[Raw data start]
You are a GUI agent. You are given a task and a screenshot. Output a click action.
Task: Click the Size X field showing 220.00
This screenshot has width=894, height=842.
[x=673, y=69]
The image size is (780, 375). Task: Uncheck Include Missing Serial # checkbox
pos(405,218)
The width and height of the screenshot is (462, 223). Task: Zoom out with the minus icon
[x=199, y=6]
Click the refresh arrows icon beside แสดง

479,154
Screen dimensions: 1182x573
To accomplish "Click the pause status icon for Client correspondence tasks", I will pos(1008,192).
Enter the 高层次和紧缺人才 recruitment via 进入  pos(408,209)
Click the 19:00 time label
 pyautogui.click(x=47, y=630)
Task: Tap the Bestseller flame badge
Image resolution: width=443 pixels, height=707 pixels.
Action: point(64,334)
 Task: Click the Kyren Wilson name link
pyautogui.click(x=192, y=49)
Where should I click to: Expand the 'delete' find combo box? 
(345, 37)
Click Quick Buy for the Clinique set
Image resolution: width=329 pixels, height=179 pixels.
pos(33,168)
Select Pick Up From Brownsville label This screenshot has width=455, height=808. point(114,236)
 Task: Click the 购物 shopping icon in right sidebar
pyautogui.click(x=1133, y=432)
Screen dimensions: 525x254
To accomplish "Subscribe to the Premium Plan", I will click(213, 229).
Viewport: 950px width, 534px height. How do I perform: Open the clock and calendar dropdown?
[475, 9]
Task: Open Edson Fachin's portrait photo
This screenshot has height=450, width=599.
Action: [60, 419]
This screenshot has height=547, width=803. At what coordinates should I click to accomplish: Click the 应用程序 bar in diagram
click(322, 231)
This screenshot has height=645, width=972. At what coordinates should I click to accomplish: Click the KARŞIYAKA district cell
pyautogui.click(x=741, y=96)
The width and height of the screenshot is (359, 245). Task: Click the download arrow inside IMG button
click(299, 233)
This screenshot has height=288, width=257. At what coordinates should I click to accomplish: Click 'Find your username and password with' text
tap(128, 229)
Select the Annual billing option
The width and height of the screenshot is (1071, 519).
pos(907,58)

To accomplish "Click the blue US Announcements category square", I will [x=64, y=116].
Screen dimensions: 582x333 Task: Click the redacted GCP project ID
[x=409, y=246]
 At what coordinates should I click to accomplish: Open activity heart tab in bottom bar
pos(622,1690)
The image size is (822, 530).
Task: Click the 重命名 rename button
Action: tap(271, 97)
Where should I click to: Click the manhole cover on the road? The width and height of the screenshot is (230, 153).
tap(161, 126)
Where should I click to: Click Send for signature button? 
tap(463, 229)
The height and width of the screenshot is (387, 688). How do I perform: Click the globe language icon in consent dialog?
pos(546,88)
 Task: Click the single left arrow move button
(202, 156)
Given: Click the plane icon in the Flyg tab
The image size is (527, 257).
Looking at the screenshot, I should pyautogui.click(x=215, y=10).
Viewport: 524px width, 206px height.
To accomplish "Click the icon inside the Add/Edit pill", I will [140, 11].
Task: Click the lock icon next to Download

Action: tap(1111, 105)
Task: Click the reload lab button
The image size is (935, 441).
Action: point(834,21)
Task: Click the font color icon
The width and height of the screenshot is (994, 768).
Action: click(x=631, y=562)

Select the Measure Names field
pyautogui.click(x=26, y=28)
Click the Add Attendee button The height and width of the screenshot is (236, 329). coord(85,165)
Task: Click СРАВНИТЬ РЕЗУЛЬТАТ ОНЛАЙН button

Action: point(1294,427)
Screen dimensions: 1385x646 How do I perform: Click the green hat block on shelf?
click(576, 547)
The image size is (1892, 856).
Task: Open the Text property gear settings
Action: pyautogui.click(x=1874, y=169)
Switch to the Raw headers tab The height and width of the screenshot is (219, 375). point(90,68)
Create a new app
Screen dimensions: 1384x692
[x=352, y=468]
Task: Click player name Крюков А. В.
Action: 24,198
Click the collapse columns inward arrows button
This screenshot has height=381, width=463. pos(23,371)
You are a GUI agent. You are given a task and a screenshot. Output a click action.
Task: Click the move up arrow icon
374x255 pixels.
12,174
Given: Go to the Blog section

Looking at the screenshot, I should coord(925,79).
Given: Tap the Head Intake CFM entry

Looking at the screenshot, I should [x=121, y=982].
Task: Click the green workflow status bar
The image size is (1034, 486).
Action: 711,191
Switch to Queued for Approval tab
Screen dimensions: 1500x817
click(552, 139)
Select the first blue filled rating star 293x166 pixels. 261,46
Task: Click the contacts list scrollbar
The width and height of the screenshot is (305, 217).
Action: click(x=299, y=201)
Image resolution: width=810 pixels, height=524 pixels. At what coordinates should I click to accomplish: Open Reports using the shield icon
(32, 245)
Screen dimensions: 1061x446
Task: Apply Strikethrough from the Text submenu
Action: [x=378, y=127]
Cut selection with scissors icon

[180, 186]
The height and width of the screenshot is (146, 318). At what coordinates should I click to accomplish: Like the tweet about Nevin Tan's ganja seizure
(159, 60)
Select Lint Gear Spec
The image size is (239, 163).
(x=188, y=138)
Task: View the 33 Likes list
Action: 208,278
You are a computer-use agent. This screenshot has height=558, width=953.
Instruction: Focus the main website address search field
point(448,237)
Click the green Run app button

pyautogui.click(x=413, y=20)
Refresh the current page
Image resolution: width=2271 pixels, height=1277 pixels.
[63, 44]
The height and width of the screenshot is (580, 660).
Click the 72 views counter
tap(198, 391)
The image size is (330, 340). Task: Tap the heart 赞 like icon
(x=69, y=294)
[Raw data end]
**Problem to solve**
Put the entries above into a Markdown table with the columns Row and Line, one numbered row per line. Start with the line containing "Select the first", go on through the last line of the entries, and leave out blank lines.

**Response to this task**
| Row | Line |
|---|---|
| 1 | Select the first blue filled rating star 293x166 pixels. 261,46 |
| 2 | Task: Click the contacts list scrollbar |
| 3 | The width and height of the screenshot is (305, 217). |
| 4 | Action: click(x=299, y=201) |
| 5 | Image resolution: width=810 pixels, height=524 pixels. At what coordinates should I click to accomplish: Open Reports using the shield icon |
| 6 | (32, 245) |
| 7 | Screen dimensions: 1061x446 |
| 8 | Task: Apply Strikethrough from the Text submenu |
| 9 | Action: [x=378, y=127] |
| 10 | Cut selection with scissors icon |
| 11 | [180, 186] |
| 12 | The height and width of the screenshot is (146, 318). At what coordinates should I click to accomplish: Like the tweet about Nevin Tan's ganja seizure |
| 13 | (159, 60) |
| 14 | Select Lint Gear Spec |
| 15 | The image size is (239, 163). |
| 16 | (x=188, y=138) |
| 17 | Task: View the 33 Likes list |
| 18 | Action: 208,278 |
| 19 | You are a computer-use agent. This screenshot has height=558, width=953. |
| 20 | Instruction: Focus the main website address search field |
| 21 | point(448,237) |
| 22 | Click the green Run app button |
| 23 | pyautogui.click(x=413, y=20) |
| 24 | Refresh the current page |
| 25 | Image resolution: width=2271 pixels, height=1277 pixels. |
| 26 | [63, 44] |
| 27 | The height and width of the screenshot is (580, 660). |
| 28 | Click the 72 views counter |
| 29 | tap(198, 391) |
| 30 | The image size is (330, 340). Task: Tap the heart 赞 like icon |
| 31 | (x=69, y=294) |